> [INFORMATION PROVIDED]:
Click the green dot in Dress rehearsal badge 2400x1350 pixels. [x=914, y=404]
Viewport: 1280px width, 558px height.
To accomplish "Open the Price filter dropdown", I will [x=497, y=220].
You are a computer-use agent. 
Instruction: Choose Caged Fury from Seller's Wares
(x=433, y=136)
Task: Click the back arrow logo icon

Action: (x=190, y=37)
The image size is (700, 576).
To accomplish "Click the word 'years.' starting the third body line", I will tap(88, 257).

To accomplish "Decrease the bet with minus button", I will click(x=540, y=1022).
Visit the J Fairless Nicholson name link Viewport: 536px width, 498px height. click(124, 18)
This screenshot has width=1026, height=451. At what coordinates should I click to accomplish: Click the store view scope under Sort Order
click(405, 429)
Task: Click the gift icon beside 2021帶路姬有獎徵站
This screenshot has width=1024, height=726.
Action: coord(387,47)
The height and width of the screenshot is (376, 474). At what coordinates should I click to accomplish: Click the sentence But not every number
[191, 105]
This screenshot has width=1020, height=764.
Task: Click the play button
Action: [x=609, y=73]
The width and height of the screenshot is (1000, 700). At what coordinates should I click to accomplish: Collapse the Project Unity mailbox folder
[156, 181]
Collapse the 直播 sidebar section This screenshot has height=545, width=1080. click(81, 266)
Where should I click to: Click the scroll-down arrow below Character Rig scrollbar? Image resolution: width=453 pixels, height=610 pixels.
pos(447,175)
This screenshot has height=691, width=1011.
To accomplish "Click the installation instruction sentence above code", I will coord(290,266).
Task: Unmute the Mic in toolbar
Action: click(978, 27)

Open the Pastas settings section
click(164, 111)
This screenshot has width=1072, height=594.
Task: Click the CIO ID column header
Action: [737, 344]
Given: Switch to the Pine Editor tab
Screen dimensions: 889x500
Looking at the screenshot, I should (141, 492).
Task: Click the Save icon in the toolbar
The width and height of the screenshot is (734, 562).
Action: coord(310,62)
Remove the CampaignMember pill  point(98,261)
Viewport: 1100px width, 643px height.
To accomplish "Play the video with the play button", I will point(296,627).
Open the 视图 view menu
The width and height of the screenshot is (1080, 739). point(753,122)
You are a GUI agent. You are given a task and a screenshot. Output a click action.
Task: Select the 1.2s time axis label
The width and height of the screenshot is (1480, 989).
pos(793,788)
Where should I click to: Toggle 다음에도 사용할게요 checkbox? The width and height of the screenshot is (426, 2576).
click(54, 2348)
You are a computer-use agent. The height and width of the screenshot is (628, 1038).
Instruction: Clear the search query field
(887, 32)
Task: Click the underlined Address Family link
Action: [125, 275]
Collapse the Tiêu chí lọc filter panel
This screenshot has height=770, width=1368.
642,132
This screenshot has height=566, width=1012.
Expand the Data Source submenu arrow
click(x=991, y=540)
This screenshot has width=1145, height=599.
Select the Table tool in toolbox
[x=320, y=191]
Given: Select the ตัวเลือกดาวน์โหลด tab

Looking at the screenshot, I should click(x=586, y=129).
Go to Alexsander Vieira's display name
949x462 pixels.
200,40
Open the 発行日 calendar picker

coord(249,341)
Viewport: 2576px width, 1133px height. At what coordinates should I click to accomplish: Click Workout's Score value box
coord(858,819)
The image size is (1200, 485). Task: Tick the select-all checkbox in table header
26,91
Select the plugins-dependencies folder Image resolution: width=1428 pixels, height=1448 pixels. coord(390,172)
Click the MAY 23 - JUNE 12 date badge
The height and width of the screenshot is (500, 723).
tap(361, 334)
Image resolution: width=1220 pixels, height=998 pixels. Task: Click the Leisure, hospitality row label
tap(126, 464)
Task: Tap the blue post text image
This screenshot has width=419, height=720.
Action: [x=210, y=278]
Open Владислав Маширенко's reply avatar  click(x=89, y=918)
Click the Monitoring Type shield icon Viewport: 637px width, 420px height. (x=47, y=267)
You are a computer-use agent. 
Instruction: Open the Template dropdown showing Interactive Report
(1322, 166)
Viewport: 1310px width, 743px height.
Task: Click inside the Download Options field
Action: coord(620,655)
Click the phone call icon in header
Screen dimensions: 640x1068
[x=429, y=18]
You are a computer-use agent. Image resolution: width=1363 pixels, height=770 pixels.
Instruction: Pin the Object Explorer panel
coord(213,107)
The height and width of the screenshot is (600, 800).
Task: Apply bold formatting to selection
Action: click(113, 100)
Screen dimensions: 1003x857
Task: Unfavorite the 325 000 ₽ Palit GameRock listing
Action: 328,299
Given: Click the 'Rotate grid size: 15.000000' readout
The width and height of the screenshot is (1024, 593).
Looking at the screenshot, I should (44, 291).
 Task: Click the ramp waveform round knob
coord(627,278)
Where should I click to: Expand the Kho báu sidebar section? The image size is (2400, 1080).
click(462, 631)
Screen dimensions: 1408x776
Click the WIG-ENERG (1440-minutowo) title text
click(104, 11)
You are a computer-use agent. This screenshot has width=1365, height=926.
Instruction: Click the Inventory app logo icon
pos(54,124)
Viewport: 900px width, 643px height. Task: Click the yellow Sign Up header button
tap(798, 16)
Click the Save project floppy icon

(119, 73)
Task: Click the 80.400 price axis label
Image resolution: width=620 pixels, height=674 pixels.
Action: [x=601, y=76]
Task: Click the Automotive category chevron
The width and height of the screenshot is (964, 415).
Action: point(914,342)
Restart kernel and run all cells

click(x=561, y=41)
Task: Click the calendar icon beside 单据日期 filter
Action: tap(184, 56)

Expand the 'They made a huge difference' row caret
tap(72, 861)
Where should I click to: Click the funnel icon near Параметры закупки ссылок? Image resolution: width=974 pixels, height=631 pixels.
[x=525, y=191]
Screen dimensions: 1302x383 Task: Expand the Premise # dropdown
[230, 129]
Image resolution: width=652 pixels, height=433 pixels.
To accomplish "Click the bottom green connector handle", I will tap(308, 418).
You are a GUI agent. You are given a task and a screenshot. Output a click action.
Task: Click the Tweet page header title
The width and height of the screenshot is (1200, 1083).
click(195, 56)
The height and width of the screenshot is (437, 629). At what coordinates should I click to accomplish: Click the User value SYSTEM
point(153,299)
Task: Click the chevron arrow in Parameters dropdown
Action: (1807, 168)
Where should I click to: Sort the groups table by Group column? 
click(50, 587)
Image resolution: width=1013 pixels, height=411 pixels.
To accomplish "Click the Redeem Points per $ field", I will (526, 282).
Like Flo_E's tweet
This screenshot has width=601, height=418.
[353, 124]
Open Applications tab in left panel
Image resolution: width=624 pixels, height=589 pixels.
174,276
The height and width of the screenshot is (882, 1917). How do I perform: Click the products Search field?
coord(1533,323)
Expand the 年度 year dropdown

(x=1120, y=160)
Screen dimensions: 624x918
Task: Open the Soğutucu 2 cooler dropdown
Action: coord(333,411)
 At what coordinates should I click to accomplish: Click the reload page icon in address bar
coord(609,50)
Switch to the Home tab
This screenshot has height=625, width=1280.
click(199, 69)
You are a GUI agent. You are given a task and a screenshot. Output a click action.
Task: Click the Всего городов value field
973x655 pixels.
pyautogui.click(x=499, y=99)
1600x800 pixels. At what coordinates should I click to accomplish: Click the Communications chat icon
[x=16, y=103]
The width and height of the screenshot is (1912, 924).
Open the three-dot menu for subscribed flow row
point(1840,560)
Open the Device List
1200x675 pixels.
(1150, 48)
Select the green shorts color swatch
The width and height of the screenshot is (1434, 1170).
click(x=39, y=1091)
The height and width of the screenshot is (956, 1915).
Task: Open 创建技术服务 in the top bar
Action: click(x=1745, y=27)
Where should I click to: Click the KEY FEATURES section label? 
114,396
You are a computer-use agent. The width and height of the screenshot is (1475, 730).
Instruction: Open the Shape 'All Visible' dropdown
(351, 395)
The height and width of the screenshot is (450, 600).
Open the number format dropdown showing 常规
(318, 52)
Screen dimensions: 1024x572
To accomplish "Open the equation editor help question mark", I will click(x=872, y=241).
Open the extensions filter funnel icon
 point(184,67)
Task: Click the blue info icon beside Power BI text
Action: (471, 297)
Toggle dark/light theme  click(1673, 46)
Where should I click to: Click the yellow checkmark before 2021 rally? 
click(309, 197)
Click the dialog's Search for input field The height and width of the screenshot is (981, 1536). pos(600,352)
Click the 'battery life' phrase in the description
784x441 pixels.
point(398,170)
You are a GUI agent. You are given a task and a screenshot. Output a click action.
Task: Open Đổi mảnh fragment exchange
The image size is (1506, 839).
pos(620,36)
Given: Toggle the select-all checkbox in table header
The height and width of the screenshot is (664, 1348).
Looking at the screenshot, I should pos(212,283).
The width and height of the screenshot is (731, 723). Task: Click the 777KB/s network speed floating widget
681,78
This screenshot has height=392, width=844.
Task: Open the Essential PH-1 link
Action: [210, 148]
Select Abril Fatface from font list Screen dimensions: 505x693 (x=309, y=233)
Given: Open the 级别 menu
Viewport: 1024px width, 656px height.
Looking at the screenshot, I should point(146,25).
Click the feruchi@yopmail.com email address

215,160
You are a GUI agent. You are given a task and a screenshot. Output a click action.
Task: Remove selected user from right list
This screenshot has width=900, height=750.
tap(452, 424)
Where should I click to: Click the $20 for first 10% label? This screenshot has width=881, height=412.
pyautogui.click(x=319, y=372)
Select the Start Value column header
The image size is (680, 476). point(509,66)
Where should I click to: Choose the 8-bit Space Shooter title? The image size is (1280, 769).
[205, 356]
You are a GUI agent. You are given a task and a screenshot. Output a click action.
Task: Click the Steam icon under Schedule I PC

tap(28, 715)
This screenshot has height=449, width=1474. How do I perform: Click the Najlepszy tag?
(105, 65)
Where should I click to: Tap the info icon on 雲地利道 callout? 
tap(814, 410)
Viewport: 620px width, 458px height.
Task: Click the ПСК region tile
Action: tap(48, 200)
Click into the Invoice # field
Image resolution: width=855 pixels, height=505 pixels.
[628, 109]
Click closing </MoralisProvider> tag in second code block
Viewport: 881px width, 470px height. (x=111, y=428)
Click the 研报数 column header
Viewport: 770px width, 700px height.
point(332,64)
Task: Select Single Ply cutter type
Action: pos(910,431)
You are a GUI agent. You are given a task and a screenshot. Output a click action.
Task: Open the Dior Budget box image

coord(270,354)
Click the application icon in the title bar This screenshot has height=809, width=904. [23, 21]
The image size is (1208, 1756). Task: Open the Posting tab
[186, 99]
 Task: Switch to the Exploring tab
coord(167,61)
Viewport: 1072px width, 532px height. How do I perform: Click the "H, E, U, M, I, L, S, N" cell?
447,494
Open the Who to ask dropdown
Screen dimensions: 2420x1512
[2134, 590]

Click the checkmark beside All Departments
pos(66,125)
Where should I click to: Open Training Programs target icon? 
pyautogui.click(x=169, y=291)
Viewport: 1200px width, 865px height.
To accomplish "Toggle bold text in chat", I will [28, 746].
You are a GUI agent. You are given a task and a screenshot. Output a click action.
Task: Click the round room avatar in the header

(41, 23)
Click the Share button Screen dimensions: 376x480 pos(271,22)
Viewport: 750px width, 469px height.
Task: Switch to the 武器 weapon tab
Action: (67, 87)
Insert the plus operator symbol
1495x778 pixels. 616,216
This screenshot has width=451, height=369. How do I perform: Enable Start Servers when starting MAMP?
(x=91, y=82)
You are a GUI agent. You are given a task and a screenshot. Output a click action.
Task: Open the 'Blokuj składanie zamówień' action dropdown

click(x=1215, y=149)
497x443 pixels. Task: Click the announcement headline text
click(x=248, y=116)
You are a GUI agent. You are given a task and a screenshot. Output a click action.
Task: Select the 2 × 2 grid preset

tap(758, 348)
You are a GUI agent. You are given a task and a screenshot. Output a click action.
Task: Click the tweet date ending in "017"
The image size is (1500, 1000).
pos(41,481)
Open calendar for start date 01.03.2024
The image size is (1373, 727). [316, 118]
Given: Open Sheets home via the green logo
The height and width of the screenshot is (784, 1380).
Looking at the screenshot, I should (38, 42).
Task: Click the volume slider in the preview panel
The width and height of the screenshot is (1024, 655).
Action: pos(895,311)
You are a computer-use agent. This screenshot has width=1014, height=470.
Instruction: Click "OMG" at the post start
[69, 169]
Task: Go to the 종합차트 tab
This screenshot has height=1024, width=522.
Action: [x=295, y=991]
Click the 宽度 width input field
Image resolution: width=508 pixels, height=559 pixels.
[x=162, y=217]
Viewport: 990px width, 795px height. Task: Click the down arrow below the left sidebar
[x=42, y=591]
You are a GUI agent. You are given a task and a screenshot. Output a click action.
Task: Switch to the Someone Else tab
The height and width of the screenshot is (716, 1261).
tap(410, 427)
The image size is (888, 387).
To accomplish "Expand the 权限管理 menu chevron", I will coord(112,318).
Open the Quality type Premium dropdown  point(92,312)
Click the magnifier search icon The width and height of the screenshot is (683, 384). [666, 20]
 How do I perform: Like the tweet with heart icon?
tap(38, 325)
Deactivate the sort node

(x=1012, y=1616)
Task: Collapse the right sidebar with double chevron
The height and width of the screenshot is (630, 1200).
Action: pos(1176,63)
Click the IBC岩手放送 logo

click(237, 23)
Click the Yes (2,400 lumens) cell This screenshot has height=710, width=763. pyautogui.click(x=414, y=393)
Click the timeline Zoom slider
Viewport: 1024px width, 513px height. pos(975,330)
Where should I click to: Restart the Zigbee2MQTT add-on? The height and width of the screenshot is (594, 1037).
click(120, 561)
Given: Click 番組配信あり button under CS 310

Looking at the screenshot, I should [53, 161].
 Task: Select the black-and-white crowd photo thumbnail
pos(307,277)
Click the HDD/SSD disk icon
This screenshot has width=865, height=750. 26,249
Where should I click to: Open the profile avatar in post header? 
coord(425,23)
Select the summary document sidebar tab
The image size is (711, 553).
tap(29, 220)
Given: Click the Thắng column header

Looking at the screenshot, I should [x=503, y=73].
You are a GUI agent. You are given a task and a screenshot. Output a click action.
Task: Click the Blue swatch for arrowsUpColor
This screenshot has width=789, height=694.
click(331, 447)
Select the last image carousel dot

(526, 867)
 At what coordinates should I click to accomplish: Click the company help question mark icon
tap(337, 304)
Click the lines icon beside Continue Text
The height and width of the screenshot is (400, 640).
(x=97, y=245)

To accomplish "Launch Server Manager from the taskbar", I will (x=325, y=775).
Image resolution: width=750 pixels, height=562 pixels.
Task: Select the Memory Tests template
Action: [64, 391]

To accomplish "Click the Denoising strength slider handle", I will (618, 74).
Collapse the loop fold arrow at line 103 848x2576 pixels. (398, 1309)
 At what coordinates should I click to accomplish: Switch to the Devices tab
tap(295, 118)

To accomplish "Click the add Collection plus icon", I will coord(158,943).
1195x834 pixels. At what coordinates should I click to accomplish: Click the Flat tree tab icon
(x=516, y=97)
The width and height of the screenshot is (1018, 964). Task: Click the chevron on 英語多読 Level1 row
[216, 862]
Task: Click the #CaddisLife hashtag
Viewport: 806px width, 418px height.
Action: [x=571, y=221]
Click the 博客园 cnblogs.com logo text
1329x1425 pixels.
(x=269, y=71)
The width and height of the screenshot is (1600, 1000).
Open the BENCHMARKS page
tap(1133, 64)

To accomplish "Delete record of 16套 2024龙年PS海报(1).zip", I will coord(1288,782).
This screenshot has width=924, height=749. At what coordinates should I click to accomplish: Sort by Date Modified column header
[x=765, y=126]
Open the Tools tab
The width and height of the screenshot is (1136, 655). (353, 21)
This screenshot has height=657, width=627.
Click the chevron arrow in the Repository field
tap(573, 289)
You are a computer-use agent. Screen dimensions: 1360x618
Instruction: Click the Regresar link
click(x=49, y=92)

> [PROBLEM DESCRIPTION]: Where the line holding "Where should I click to: Click the funnel" appears in the listing above, start reproducing exactly, and end with the line holding "Task: Click the Tweet page header title".

> [SOLUTION TO THIS EXERCISE]:
Where should I click to: Click the funnel icon near Параметры закупки ссылок? Image resolution: width=974 pixels, height=631 pixels.
[x=525, y=191]
Screen dimensions: 1302x383 Task: Expand the Premise # dropdown
[230, 129]
Image resolution: width=652 pixels, height=433 pixels.
To accomplish "Click the bottom green connector handle", I will tap(308, 418).
You are a GUI agent. You are given a task and a screenshot. Output a click action.
Task: Click the Tweet page header title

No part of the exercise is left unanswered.